Horror games are a lot like Marmite. Some people fall head over heels for them, whereas others prefer to keep them at an arm’s length. And while there are horror centric franchises such as Resident Evil and Alien, which always have been, and still are widely successful, then their level of success doesn’t stem from the genre, but the level of quality which they held throughout the years. And the reason while the genre as a whole isn’t on the level of shooters, or sports games, is because horror games, often tend to lack the quality necessary to be a big hit. And titles such as Close to The Sun, and most importantly, the just released Infliction, are the best example of that.

Infliction, just like the aforementioned Tesla centric thriller, is a first-person perspective, exploration driven horror game. And due to that it heavily relies on visual feedback, as said visuals, are quite literally, right in your face. However, just like Close to the Sun, Infliction isn’t exactly a looker. It has this clay like visuals, which make the environments, as well as the character models look lifeless, and rather unattractive. And similarly, to the now colossal flop of Agony, it struggles immensely with reflective surfaces. As every object, even with minute level of shine and glimmer to it, is riddled with jagged edges, and sludgy textures.

The developer, has tried its hardest to compensate for the lack of visual quality, with environmental design, but as a whole, the setting, and the overall design of Infliction, is rather generic, and full of clichés. And the second you fire Infliction up, you get the feeling like you’ve seen it all before. It features the genre classic suburban house where a gruesome act has taken place, a hostile spirit, and sprinkles it all, with a hint of the occult. And I would say that Infliction fails as far as the design goes, but thankfully, the developer behind the title, adds ever newer environments, into the mix, which add a lot to the narrative, but also prevent one from getting bored to easily.

The studio behind the title has clearly tried its hardest, to make Infliction feel fresh and innovative, as throughout the three hour or so runtime, new mechanics are constantly being introduced, to give the player a semblance of variety. And while all the mechanics such as the warping house, stealth, and ‘the third eye’, neither of them is complex, nor fleshed out enough to make any considerable difference to the general proceedings of Infliction. And this may sound harsh, but ultimately, everything that Infliction does, feels very surface level, and simplistic.

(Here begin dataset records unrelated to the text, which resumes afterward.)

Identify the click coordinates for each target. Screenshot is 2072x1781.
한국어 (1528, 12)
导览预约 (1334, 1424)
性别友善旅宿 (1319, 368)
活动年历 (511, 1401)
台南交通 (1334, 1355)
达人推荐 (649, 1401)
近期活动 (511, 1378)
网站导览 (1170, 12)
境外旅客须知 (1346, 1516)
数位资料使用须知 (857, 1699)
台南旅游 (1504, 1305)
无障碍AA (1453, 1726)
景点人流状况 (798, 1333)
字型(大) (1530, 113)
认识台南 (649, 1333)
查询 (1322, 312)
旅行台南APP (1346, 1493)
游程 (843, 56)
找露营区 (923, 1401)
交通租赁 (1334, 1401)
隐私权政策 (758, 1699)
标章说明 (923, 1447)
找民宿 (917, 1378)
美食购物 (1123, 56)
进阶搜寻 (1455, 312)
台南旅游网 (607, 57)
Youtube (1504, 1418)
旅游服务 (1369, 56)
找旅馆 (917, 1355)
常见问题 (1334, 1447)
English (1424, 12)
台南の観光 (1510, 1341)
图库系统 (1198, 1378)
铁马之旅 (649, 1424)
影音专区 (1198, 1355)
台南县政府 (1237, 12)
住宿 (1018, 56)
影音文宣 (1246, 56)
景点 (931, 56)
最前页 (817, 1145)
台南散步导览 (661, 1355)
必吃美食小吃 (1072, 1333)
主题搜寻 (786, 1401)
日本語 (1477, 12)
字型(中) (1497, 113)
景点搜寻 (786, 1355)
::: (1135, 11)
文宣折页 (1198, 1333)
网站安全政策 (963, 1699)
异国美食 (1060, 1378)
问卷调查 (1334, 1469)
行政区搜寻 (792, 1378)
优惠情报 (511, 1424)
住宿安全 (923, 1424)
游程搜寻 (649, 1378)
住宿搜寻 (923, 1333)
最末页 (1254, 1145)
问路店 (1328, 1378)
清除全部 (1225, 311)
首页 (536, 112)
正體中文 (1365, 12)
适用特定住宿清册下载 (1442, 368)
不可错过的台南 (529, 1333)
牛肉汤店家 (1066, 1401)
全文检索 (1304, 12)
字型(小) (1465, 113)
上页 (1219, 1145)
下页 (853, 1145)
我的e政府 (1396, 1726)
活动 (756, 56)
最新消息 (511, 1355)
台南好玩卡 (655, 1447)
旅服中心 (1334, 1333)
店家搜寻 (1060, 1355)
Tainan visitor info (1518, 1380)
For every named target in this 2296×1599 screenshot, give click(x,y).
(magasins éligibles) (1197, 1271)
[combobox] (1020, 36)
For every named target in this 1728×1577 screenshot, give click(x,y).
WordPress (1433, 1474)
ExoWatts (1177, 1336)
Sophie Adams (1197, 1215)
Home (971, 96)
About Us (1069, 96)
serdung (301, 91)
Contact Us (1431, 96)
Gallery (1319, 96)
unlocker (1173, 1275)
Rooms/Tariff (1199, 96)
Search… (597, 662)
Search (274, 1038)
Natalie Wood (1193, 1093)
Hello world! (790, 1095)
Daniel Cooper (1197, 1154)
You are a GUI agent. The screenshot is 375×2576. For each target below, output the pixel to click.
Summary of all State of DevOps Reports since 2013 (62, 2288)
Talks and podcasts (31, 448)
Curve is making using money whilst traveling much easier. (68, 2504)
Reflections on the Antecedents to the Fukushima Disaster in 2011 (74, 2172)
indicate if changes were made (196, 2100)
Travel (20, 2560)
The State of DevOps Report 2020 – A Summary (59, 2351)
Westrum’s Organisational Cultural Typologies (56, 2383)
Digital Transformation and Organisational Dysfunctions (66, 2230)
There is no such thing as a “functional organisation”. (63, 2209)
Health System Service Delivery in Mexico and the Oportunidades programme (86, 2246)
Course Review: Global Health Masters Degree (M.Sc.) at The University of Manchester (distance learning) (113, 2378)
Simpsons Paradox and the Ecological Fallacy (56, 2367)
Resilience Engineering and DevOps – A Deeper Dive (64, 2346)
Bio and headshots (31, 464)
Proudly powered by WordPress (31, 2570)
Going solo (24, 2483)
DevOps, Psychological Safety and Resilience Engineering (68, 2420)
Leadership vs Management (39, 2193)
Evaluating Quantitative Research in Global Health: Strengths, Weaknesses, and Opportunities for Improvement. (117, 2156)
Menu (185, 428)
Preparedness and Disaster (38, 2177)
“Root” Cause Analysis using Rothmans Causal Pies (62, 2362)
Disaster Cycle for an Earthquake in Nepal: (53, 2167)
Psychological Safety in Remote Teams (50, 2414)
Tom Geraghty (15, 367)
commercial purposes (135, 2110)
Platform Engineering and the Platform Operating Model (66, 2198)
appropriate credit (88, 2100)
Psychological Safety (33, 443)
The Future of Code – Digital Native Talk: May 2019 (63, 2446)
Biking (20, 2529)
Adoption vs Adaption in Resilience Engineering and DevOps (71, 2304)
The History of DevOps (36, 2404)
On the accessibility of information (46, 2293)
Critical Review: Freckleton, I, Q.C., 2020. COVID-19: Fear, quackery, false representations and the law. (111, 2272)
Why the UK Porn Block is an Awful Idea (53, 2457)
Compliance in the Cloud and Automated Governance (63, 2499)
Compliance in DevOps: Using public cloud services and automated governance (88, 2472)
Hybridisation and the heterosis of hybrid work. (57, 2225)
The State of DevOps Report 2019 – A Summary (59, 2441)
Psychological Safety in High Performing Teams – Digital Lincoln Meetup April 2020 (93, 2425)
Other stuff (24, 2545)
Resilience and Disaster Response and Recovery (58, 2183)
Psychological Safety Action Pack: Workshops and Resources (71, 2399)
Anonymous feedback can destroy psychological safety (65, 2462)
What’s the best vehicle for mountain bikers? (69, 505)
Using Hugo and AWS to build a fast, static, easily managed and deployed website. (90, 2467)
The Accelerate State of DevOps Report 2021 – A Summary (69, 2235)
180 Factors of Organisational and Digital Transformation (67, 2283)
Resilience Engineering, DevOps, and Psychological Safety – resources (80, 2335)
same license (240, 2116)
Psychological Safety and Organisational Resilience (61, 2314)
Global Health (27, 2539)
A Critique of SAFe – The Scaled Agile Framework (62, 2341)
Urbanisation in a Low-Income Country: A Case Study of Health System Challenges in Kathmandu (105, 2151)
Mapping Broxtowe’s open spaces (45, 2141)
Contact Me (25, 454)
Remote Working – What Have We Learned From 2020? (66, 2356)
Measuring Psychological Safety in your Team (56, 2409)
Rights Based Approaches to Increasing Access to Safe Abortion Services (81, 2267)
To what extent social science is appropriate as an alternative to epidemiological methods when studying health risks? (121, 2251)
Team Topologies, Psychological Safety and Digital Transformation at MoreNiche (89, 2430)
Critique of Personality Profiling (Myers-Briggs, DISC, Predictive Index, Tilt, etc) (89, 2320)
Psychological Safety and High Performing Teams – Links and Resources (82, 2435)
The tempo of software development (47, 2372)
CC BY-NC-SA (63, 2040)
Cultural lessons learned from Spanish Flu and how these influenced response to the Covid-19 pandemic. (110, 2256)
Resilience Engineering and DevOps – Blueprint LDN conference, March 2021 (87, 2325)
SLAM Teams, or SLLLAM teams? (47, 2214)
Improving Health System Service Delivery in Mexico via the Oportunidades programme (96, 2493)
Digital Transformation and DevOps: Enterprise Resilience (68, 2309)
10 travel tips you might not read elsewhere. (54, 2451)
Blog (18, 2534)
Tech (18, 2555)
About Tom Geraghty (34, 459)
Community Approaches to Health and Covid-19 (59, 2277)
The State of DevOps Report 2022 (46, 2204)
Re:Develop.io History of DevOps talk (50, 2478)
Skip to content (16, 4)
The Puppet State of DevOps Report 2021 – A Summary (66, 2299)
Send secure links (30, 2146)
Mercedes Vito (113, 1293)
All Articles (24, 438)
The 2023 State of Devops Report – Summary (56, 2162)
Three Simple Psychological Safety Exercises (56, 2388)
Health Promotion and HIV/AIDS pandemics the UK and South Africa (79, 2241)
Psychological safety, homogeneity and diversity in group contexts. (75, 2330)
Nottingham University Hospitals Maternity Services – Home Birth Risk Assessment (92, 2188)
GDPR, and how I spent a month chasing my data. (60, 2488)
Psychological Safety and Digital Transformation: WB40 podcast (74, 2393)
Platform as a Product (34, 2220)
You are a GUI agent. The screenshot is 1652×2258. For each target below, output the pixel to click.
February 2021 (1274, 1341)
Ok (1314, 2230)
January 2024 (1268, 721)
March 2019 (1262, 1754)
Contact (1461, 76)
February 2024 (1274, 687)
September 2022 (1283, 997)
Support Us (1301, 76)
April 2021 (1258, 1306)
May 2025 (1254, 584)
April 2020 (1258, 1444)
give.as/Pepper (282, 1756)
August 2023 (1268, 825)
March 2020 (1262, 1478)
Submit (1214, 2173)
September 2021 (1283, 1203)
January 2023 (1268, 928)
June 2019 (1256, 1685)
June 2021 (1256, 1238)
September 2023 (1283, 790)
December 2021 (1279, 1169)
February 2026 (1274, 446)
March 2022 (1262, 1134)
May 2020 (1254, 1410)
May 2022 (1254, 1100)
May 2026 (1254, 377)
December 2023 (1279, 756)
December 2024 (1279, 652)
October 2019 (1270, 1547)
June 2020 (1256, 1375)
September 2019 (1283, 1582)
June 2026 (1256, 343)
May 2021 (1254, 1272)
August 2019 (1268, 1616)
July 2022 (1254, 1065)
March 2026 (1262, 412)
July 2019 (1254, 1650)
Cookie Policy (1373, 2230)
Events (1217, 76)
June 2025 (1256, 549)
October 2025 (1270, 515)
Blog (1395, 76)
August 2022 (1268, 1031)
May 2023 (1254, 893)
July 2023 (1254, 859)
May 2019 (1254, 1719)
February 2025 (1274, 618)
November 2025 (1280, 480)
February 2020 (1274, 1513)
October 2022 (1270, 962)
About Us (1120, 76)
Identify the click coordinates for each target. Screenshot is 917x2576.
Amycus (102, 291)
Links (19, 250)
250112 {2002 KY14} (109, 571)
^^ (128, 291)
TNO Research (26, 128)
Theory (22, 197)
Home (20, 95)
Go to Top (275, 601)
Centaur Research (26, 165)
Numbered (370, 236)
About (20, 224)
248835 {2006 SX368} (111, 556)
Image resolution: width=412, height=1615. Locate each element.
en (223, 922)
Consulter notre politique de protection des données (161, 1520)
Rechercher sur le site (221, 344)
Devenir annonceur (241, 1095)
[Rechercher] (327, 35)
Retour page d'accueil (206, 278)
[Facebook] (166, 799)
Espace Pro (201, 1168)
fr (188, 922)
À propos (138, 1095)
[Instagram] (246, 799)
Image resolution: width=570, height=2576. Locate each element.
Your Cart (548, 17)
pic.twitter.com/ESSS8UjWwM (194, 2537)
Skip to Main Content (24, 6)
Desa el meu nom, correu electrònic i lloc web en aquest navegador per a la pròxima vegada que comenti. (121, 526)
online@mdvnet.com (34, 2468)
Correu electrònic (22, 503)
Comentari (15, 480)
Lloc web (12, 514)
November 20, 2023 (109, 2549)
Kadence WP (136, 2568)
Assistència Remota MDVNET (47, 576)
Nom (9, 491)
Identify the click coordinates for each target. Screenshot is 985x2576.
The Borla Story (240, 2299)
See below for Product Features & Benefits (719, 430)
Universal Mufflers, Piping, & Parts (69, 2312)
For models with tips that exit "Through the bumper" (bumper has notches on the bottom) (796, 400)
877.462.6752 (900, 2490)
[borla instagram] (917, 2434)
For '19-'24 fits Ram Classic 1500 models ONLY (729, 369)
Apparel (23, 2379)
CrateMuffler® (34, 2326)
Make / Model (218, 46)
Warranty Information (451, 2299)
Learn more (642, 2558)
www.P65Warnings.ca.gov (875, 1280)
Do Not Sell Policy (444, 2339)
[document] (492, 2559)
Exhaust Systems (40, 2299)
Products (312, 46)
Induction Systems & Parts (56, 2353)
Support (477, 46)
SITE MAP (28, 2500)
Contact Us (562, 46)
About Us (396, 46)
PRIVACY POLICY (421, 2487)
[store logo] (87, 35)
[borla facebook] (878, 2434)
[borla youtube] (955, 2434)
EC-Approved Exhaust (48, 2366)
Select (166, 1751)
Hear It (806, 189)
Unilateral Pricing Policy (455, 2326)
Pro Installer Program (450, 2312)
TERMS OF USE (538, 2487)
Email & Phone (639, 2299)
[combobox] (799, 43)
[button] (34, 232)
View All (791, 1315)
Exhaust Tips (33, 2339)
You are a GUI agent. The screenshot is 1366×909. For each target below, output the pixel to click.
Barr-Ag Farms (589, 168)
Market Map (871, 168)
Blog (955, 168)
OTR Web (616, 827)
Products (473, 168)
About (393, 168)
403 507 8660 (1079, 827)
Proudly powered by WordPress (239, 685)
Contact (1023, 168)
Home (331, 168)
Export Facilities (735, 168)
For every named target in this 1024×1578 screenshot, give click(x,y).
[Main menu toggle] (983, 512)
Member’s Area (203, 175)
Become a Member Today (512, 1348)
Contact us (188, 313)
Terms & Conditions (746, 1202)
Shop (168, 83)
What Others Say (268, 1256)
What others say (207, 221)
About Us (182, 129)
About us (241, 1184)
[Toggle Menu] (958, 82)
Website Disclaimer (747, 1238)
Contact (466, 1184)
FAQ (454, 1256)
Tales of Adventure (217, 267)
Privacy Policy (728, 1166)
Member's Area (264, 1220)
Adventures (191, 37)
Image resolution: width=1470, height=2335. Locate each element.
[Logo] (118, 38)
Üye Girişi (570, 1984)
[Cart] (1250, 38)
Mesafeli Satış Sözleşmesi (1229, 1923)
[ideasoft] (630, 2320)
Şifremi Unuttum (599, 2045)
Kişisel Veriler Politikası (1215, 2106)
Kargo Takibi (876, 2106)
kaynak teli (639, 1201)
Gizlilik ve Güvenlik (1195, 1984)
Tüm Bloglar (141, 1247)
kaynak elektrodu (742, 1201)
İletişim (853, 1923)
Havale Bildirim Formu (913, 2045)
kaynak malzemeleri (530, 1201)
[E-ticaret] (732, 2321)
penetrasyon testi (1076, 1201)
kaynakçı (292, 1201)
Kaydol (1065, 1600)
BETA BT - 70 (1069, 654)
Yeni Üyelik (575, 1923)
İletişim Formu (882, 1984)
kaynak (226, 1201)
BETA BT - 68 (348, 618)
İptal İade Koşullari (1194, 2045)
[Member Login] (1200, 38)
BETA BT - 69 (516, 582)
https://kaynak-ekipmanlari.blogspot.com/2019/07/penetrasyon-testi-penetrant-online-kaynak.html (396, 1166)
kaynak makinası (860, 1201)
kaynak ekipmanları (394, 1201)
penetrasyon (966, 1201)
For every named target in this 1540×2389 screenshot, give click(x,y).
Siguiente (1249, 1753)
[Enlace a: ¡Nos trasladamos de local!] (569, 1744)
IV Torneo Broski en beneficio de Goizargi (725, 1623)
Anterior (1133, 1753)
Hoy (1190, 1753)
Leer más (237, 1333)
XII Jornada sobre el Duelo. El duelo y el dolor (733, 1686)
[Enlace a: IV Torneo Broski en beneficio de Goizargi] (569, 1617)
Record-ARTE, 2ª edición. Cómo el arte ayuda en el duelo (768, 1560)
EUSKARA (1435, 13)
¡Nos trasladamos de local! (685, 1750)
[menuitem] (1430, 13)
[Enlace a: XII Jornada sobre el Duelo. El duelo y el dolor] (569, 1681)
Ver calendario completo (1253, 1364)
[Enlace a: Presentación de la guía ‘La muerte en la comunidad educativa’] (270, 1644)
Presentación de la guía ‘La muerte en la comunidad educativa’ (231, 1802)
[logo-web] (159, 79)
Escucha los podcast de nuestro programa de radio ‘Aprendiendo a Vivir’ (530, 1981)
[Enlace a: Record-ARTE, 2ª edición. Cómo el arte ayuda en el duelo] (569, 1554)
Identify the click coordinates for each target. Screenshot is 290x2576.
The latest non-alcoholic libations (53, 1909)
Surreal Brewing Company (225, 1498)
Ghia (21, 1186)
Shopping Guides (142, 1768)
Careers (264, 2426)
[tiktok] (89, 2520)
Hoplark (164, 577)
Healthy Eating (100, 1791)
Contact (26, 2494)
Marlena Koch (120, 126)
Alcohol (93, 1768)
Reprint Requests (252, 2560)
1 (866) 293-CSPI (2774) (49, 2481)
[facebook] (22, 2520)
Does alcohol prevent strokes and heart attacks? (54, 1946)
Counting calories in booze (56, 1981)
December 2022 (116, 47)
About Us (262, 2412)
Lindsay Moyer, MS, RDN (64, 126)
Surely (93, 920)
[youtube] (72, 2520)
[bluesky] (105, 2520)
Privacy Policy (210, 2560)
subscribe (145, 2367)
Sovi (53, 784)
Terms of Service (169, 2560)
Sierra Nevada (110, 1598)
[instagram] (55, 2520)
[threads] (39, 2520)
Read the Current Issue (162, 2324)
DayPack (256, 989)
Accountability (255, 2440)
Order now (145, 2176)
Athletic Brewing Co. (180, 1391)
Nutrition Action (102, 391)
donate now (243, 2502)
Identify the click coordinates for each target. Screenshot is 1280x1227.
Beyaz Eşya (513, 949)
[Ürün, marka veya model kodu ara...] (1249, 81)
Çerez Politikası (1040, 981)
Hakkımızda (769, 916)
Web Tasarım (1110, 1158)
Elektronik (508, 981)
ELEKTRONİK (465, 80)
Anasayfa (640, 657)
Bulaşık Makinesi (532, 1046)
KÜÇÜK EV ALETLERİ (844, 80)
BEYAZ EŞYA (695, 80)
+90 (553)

The core gameplay of Infliction may be nothing to write home about, but the presentation of the narrative on the other hand, ironically enough, is a whole other story. Sure, the general plot and premise of Infliction isn’t exactly profound or ground-breaking, but the way in which it is presented to the player, is simply superb. Sure, it does offer a lot of closure through excellently narrated sound-bites, attached to numerous in-game objects, but it also feeds one with even more information via its environmental design. Numerous pictures, paintings, foreign objects, and even trash, allow you to paint a picture, which you otherwise couldn’t from just listening to the audio-logs. And the use of environment for narrative purposes, gives this otherwise simply title another dimension.

Once you come to realise, that the story of Infliction is not told just via the audio clues, your level of appreciation for the title will skyrocket. As the once drab exploration, will turn into an exciting scavenger hunt, and the otherwise meaningless environments, will turn into a vault full of riches. And once you’ll indulge yourself completely within the world of Infliction, you will most likely fall in love with this particular release., which at one point you might have perceived as drab and mundane.

As mentioned above, Infliction is truly all about exploration. While horror plays a big part in the proceedings, then ultimately, Infliction is all about unearthing the truth. And while you are bound to uncover more than half of all of Infliction secrets in one go, then no matter how diligent you are, you will definitely miss out on some of the things, which Infliction holds within its darkest corners. But worry not, as the PlayStation 4 version of infliction, which has been titled Infliction: Extended Cut, comes with an array of new features such as additional endings, previously unseen content, and most importantly New Game Plus. And the latter, allows you to experience Infliction all over again, while keeping track of your previous progress. And while New Game Plus will not explicitly tell you where to look for things you missed out on, on the previous run. The ultimately, it will give you an indication on what it is, and where it possibly might be.

Overall, Infliction: Extended Cut, is a pretty neat package, which offers just enough to warrant your interest, and most importantly your hard-earned money. But as I have mentioned at the very beginning of this review, Infliction isn’t the high-end horror game like Outlast 2, or Resident Evil 7. So, while it might be a perfectly fine game, it is ultimately not for everybody, as its flaws can be incredibly jarring, and overwhelming to those who don’t usually submerge themselves within the abundance of indie games which can be found on PlayStation 4, and for that very reason, I cannot recommend Infliction unconditionally.